Maîtrise en musique en poche, Kassandra-Anne Demers pouvait aspirer à accompagner les plus grands orchestres du monde au piano. La native de Chapleau, dans le Nord de l’Ontario, a plutôt choisi de rentrer à la maison pour enseigner dans le petit village de 2000 habitants, isolé des grands centres.

Âgée de 12 ans, Sophia Orton rêvait depuis longtemps d’apprendre le piano, mais on n’avait pas de cours de musique à notre école.

Avant le retour de Kassandra-Anne Demers, les habitants de Chapleau apprenaient la musique des livres ou sur YouTube. Il y avait aussi un enseignant de musique, raconte Sophia.

Des gens prennent des cours de piano.

Sophia Orton et sa mère suivent des cours à l'Académie de piano de Chapleau.

Photo : Radio-Canada / Jimmy Chabot

Kassandra-Anne Demers se souvient d’avoir eu une expérience semblable à la petite école. Elle avoue avoir appris à l'oreille à jouer du piano en écoutant sa famille le faire.

Je ne savais même pas lire la musique en finissant le secondaire, renchérit-elle.

« Dans mon trajet d’école [à Chapleau], il y avait beaucoup de musique, les professeurs essayaient, mais ce n’était pas des gens instruits dans la musique. Notre éducation n’était pas de qualité que j’ai vue dans les grosses villes. »

— Une citation de  Kassandra-Anne Demers

C'est l'une des raisons qui l’ont motivée à redonner au suivant en fondant une académie de piano après avoir obtenu sa maîtrise à l’Université d’Ottawa.

L’art et la musique en général, c'est fait pour être partagé.
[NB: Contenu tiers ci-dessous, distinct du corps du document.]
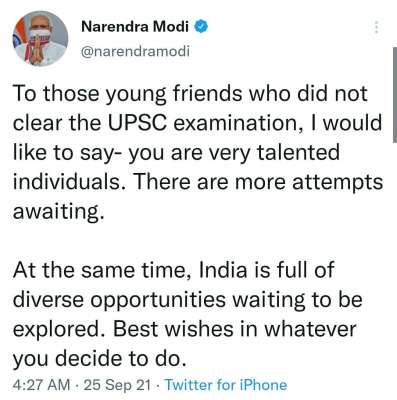The width and height of the screenshot is (397, 400).
Task: Click the word examination in the tweet
Action: tap(235, 124)
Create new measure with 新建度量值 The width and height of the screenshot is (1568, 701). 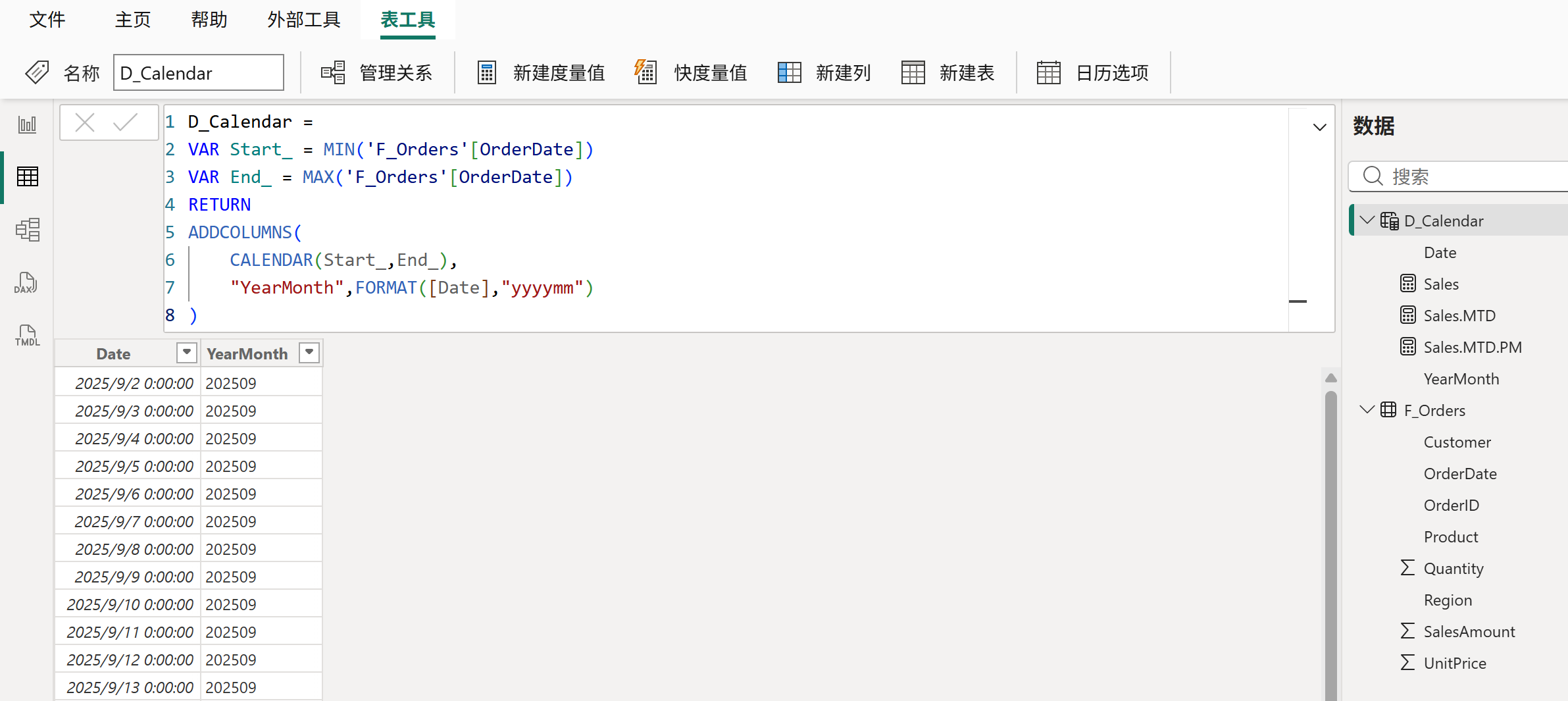(541, 73)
Donc, ça me faisait vraiment chaud au cœur de revenir à ma ville natale puis d'être capable d’offrir un service professionnel et de qualité aux gens avec qui j’ai grandi.

Un diplômé au mur.

Kassandra-Anne Demers a notamment eu comme enseignant David Jalbert considéré comme l'un des 15 meilleurs pianistes classiques au pays.

Photo : Radio-Canada / Jimmy Chabot

Âgée de 30 ans, Kassandra-Anne partage ainsi un bagage musical des plus impressionnants.
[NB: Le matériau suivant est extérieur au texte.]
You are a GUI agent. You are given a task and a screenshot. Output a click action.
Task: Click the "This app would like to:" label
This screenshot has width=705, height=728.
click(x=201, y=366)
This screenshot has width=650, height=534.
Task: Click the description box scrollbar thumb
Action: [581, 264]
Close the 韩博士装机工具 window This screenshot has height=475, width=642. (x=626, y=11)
J’ai joué de la musique en Écosse, un petit peu en Europe, à Terre-Neuve, au Québec et en Ontario beaucoup. Je continue à faire des interprétations [classiques] quand je suis invitée, raconte celle qui a aussi joué avec l'orchestre de l'Université Memorial à Terre-Neuve.

Les offres les plus prestigieuses s’offrent à elle, mais elle les refuse comme son cœur l’appelle à aider son prochain à la maison.
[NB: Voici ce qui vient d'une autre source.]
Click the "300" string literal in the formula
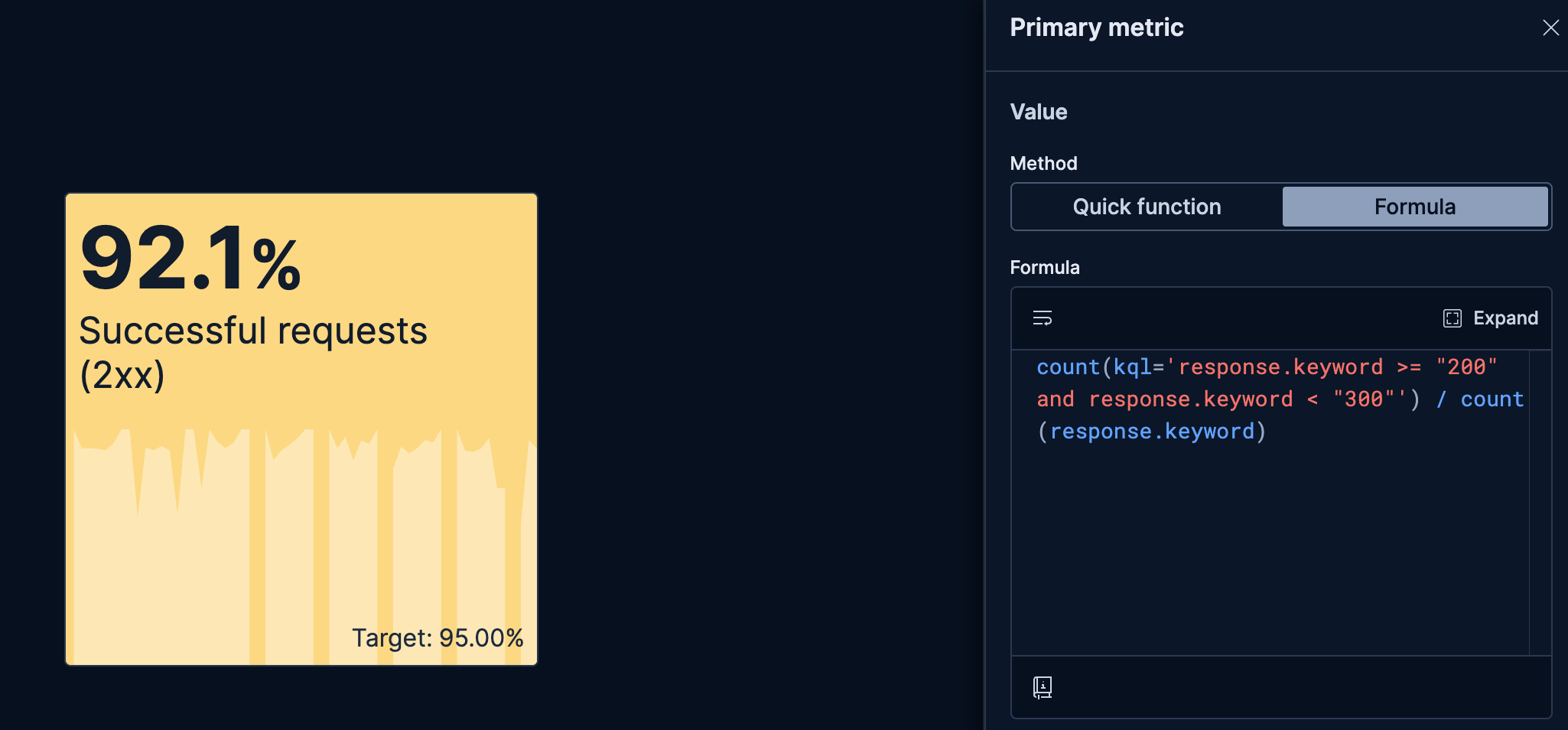Image resolution: width=1568 pixels, height=730 pixels. (1364, 398)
J’ai eu des opportunités pour enseigner à l’Université d’Ottawa, mais je ne me sentais pas inspirée dans ce domaine. Je voulais plus faire un grand impact et pour moi revenir à Chapleau, avec des gens que je connais et qui sont plus proches dans mon cercle, ça valait plus.

Depuis septembre, l’Académie de Kassandra-Anne a emménagé dans un studio au centre-ville de Chapleau et compte une trentaine d’étudiants de quatre à 70 ans.